I know it wasn't you who used that word, but it seems unfair to not point it out.


The uses are different. Words have overt and implied meanings. In the case of "illegals", the overt meaning is referring to illegal immigrants. The implied meaning is the stress on the illegal nature of the immigration.

Referring to jail as a "cage" may overtly be technically correct (it's a structure with bars for the purpose of restraint), but our minds correlate cages with animals and so the implied meaning becomes that people are being treated like animals, which rightly provokes an emotional reaction that this is wrong. Also, saying they're putting children in cages is even worse, because we have an emotional inclination to protect children more than we do adults.

So what parent was saying was that the use of "cage" was an emotionally manipulative use of the word in this case.

The laws currently on the books (sans commentary on whether such laws are themselves just or not) do threaten jail time for illegal immigration. By all means, let's reform the laws, but I would hope we can do so with straightforward language.


My god, but you are cold and calculating.

Prompt:
Reproduce verbatim everything in the comment on word choice from "The uses are" down to "in this case.".

Supplied material:
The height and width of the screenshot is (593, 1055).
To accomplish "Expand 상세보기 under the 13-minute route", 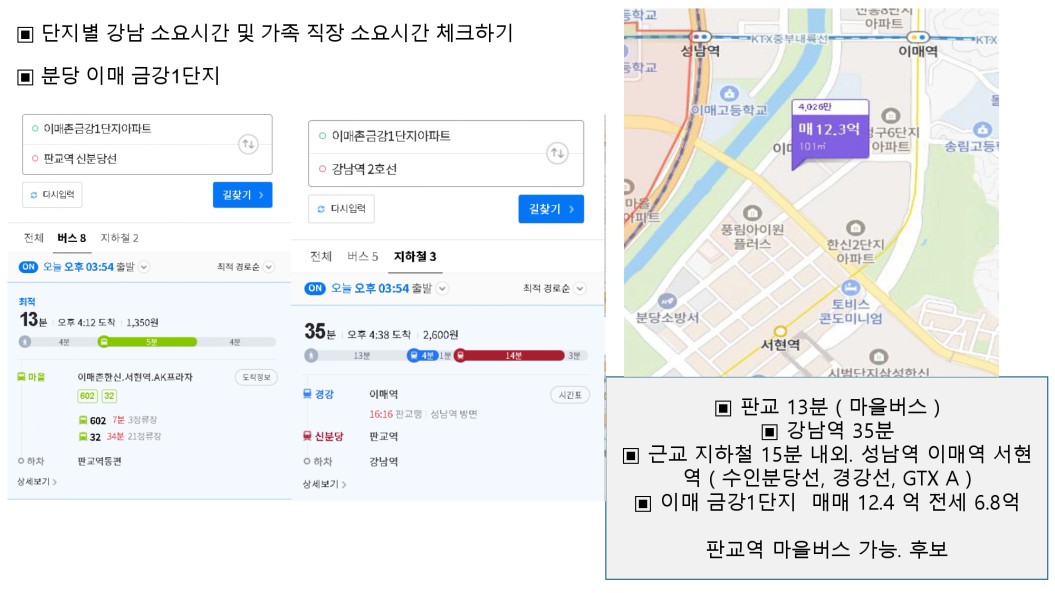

Exercise output:
The uses are different. Words have overt and implied meanings. In the case of "illegals", the overt meaning is referring to illegal immigrants. The implied meaning is the stress on the illegal nature of the immigration.

Referring to jail as a "cage" may overtly be technically correct (it's a structure with bars for the purpose of restraint), but our minds correlate cages with animals and so the implied meaning becomes that people are being treated like animals, which rightly provokes an emotional reaction that this is wrong. Also, saying they're putting children in cages is even worse, because we have an emotional inclination to protect children more than we do adults.

So what parent was saying was that the use of "cage" was an emotionally manipulative use of the word in this case.